======== SOURCE MATERIAL ========
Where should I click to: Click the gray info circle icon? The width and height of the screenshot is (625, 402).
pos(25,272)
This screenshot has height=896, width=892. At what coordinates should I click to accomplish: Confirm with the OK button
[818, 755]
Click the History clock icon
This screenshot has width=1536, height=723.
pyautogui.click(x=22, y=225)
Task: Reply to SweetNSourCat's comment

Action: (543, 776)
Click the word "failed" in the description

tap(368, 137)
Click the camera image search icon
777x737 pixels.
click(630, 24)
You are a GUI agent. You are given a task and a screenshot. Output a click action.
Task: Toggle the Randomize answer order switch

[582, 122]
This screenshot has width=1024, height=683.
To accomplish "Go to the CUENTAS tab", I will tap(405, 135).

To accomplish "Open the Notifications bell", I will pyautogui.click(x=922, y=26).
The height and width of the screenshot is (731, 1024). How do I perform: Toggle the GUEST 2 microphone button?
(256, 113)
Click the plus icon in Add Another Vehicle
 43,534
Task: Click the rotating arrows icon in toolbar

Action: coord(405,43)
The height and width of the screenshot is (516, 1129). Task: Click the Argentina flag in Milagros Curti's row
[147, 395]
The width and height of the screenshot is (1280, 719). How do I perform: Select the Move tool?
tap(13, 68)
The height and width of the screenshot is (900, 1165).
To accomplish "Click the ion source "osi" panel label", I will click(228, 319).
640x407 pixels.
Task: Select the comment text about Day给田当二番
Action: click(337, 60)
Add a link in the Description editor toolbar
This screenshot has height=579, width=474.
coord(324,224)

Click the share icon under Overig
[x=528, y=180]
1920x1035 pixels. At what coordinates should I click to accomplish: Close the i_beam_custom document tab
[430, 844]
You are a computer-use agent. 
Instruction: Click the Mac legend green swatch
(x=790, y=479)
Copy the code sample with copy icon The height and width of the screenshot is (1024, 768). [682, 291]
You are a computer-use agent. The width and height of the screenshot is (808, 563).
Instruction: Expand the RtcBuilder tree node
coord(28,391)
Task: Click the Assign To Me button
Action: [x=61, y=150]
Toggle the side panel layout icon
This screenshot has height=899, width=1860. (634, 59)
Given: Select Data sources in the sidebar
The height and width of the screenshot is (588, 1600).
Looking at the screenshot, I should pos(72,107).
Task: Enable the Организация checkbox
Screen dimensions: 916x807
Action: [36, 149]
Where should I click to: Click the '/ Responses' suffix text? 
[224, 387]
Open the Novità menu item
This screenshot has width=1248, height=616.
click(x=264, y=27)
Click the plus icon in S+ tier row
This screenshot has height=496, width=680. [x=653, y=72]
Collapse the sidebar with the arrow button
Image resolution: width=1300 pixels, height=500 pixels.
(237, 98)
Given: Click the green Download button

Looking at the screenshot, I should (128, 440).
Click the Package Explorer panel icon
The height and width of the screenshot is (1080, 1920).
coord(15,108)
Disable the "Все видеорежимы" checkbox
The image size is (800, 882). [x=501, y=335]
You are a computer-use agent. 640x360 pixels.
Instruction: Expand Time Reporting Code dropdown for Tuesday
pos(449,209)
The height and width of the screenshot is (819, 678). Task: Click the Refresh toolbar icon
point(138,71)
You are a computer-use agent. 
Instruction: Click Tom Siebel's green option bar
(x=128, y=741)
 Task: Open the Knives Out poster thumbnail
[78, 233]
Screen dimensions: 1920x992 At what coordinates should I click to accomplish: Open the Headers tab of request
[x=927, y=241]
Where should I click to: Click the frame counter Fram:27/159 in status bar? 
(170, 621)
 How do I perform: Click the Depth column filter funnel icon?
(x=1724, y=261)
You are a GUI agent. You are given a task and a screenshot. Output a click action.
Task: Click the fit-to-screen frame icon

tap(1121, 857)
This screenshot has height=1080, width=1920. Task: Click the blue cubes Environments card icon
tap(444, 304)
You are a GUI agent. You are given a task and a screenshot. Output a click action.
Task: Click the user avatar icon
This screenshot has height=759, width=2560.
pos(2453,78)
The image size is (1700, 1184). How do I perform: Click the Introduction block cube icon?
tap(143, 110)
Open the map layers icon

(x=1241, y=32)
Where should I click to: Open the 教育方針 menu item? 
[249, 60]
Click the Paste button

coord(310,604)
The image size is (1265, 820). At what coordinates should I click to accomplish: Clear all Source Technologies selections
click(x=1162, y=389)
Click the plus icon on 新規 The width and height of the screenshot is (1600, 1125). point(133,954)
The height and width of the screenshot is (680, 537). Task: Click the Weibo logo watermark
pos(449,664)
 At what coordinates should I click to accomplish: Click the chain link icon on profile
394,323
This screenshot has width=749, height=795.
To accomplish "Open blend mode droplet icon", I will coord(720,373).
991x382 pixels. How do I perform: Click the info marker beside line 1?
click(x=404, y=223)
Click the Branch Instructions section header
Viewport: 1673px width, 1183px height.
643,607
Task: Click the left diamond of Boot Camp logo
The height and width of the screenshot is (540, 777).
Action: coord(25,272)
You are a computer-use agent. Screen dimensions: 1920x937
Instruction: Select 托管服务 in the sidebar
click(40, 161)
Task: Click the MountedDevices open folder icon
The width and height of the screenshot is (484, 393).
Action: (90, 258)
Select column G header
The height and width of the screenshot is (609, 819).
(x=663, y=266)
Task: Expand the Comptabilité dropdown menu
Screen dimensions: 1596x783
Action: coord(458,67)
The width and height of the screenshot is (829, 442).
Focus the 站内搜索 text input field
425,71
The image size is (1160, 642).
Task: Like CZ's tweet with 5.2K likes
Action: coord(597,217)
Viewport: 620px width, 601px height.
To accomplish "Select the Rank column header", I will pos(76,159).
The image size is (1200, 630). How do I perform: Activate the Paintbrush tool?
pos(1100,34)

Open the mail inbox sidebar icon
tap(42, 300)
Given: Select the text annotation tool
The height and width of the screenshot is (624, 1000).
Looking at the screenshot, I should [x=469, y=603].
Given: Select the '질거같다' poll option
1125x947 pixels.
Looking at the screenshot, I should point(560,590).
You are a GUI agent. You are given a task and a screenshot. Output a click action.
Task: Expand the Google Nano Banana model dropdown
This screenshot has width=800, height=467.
========
--- WORK TO BE COMPLETED ---
Look through the records and gather every line containing "computer".

--- SOLUTION TO THE PROBLEM ---
You are a computer-use agent. 
You are a computer-use agent. The width and height of the screenshot is (808, 563).
You are a computer-use agent. 640x360 pixels.
You are a computer-use agent. 
You are a computer-use agent. Screen dimensions: 1920x937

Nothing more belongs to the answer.